Types of Features Representation Learning
Features Representation Learning:
An algorithm is a systematic way of repeatedly applying mathematical operations to a representation in order to achieve some computational goal. Asking what algorithms a representation supports, therefore, is a matter of asking what mathematical operations can be meaningfully applied to it.
The performance of machine learning methods is heavily dependent on the choice of data representation on which they are applied. For that reason, much of the actual effort in deploying machine learning algorithms goes into the design of pre-processing pipelines and data transformation. The result in representation of the data that can support effective machine learning.

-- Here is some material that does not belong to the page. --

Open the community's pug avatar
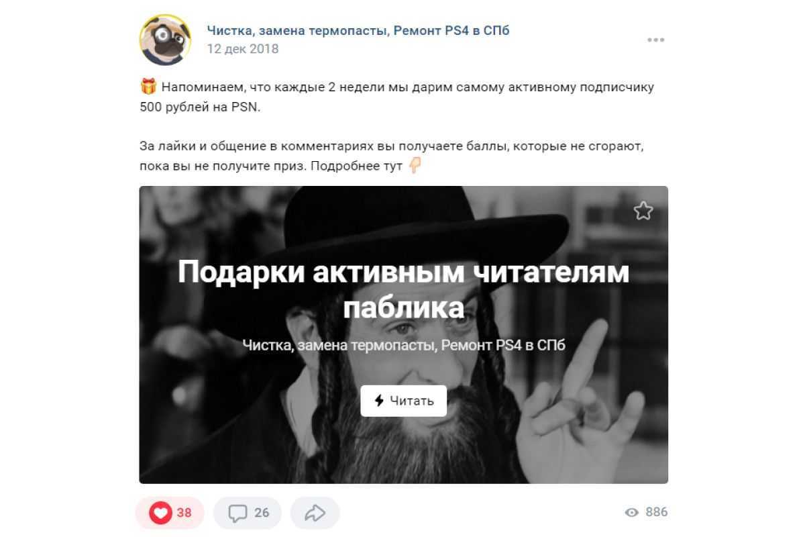 pyautogui.click(x=165, y=40)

Such feature engineering is important but labor-intensive and highlights the weakness of current learning algorithms. Their inability to extract and organize the discriminative information from the data.
Feature Engineering is a way to take advantage of human ingenuity and prior knowledge of compensate for that weakness. In order to expand the scope and ease of applicability of machine learning. It would be highly desirable to make learning algorithms less dependent on feature engineering. So that novel applications could be constructed faster, and more importantly to make progress towards Artificial Intelligence (AI).
Types of Features Representation Learning:
Features Representation Learning divided into two major categories:
1. Supervised Features Representation Learning: It is learning features from labelled data. The data label allows the system to compute an error term, the degree to which the system fails to produce the label, which can then be used as feedback to correct the learning process.
2. Unsupervised Features Representation Learning: It is learning features from unlabeled data. The goal of unsupervised feature learning is often to discover low-dimensional features that captures some structure underlying the high-dimensional input data. When the feature learning is performed in an unsupervised way, it enables a form of semi-supervised learning where features learned from an unlabeled dataset are then employed to improve performance in a supervised setting with labelled data.